Symantec has released a new report on attack toolkits and their increasing use for creating DIY malware. Since attack toolkits can be used by novices and experts alike the new report has found that these DIY malware kits are now being used by more traditional criminals to create new waves of organized cybercrime.
As an example, the Symantec point to the case of the ZeuS attack kit which steals bank account credentials. In September 2010 police broke a ring of cybercriminals who, it is alleged, used a ZeuS botnet in the theft of more than $70 million from online banking and trading accounts over an 18-month period.
Other popular packs include MPack, Neosploit, ZeuS, Nukesploit P4ck, and Phoenix. The increased popularity of these attack kits has spawned an underground economy in the buying and selling of these suites. For example in 2006, WebAttacker, a popular attack toolkit, sold for $15 on the underground economy. In 2010, ZeuS 2.0 has been advertised for up to $8,000.

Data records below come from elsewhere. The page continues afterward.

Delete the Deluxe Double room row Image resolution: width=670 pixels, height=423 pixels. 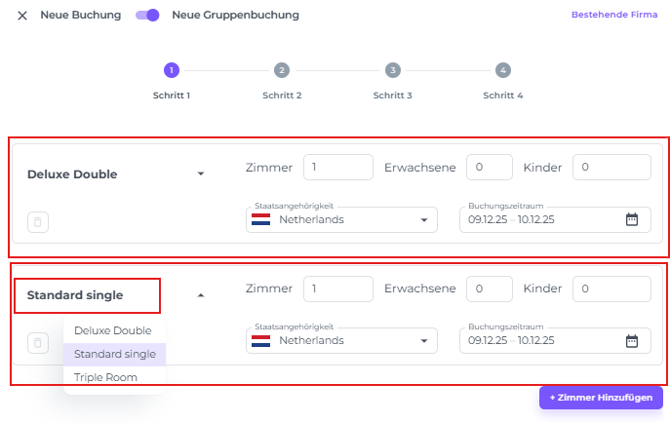tap(38, 222)
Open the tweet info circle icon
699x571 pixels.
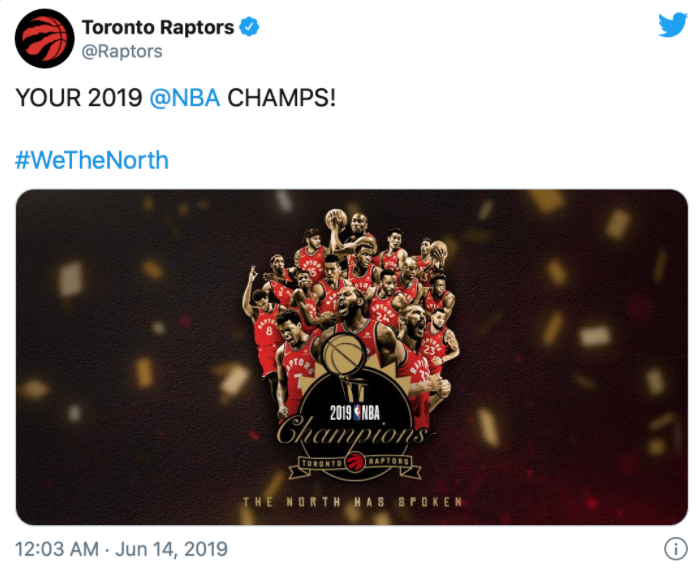(674, 549)
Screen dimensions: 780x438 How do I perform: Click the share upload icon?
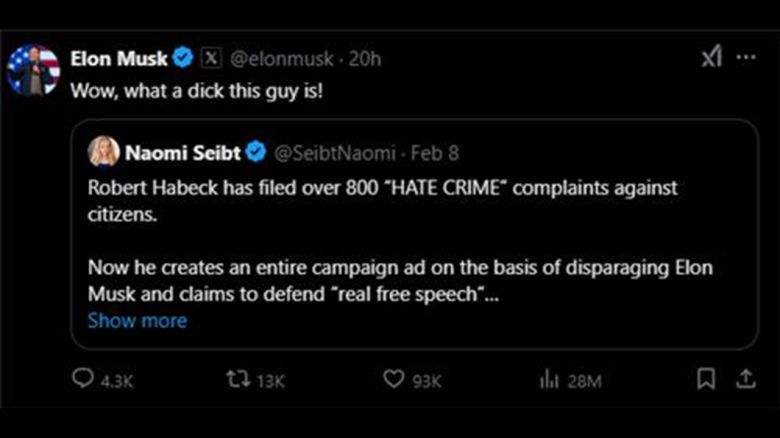coord(745,380)
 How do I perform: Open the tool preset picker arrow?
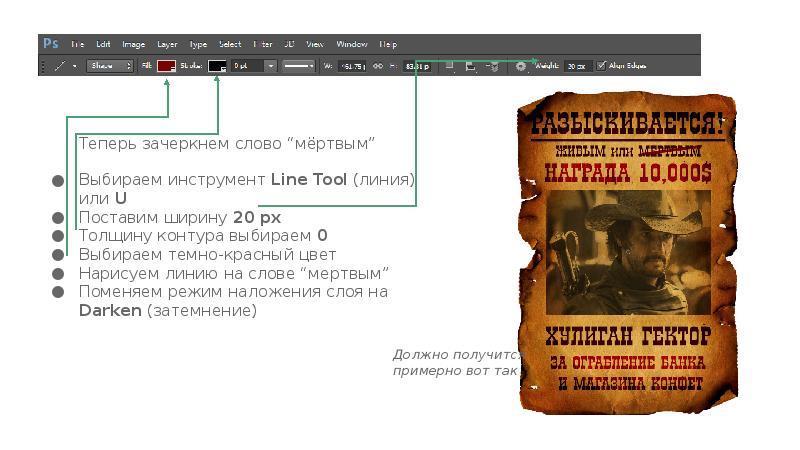point(74,66)
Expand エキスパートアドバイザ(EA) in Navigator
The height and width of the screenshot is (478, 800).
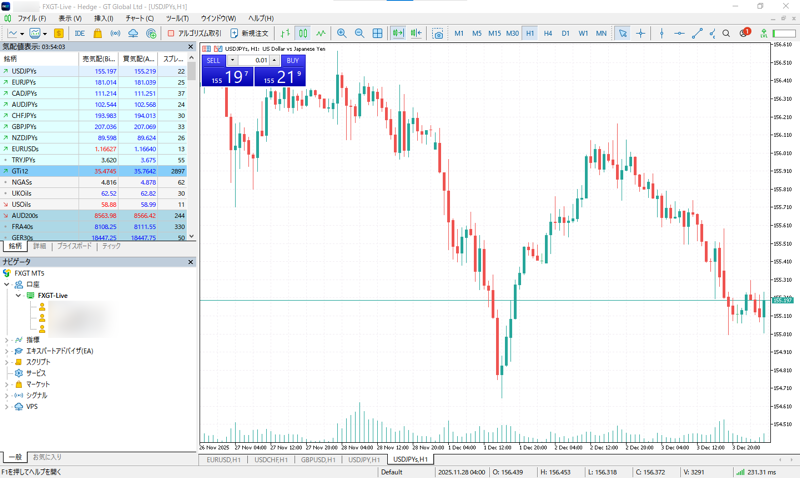tap(7, 351)

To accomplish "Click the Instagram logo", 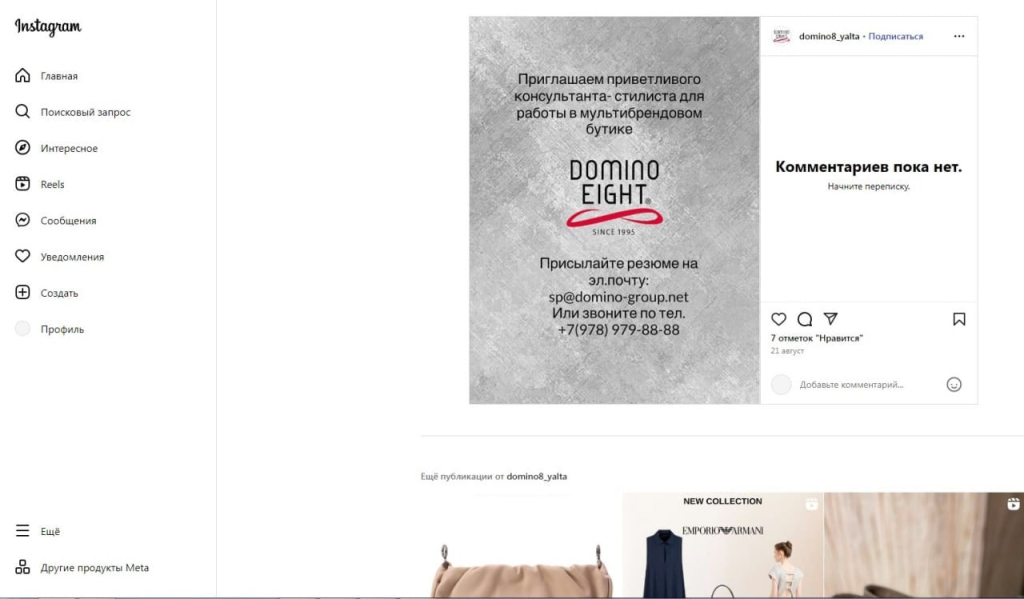I will 48,27.
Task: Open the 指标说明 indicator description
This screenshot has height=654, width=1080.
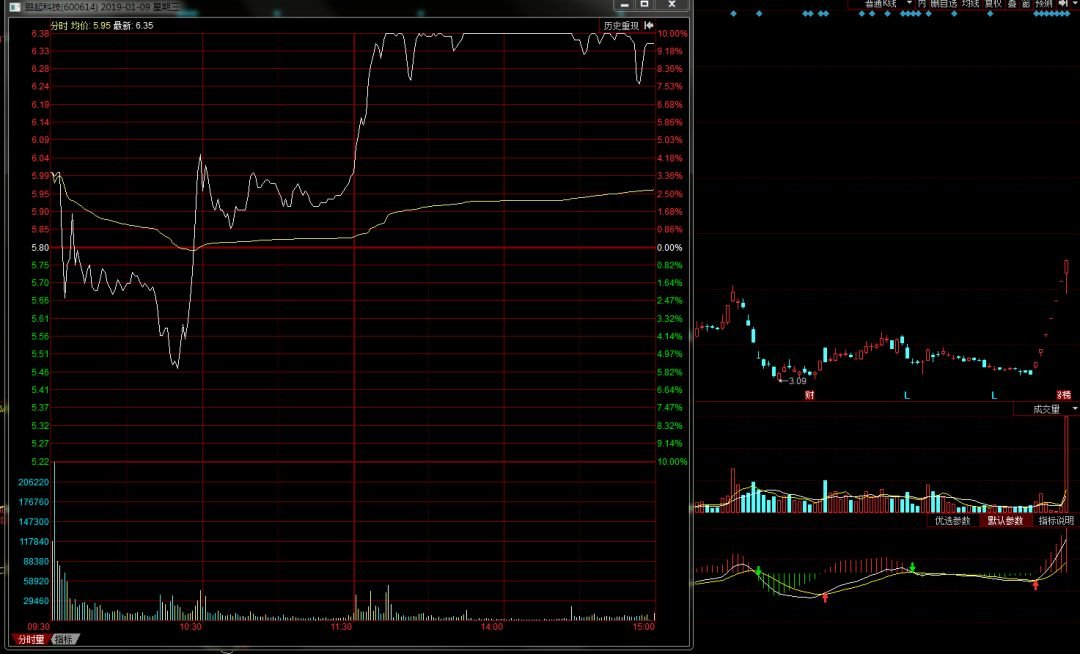Action: point(1056,520)
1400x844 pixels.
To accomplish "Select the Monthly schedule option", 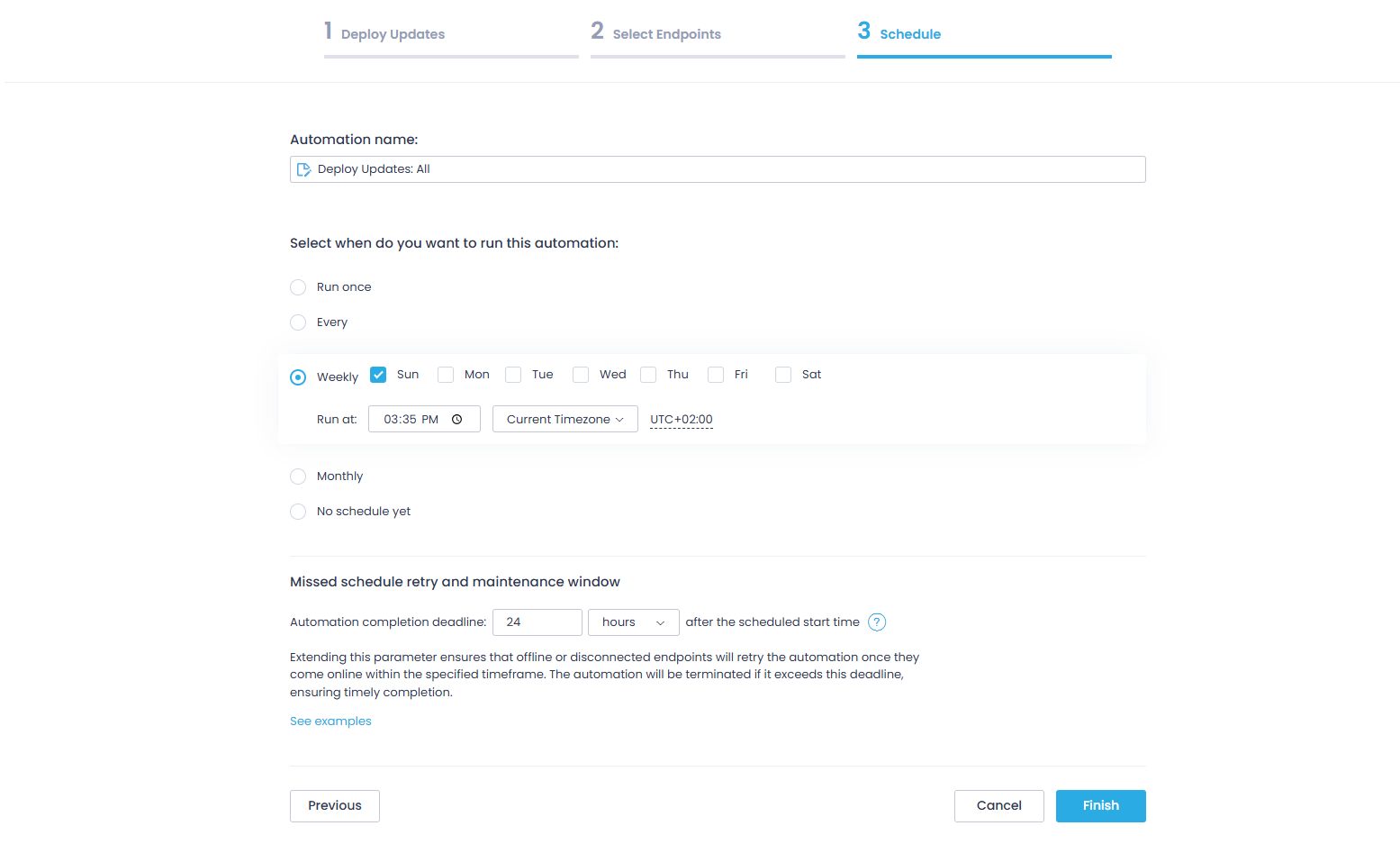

“In the past, hackers had to create their own threats from scratch. This complex process limited the number of attackers to a small pool of highly skilled cybercriminals,” said Stephen Trilling, senior vice president, Symantec Security Technology and Response. “Today’s attack toolkits make it relatively easy for even a malicious novice to launch a cyberattack. As a result, we expect to see even more criminal activity in this area and a higher likelihood that the average user will be victimized.”
The prediction for 2011 is that as more and more traditional criminals enter the foray the number of attacks will increase.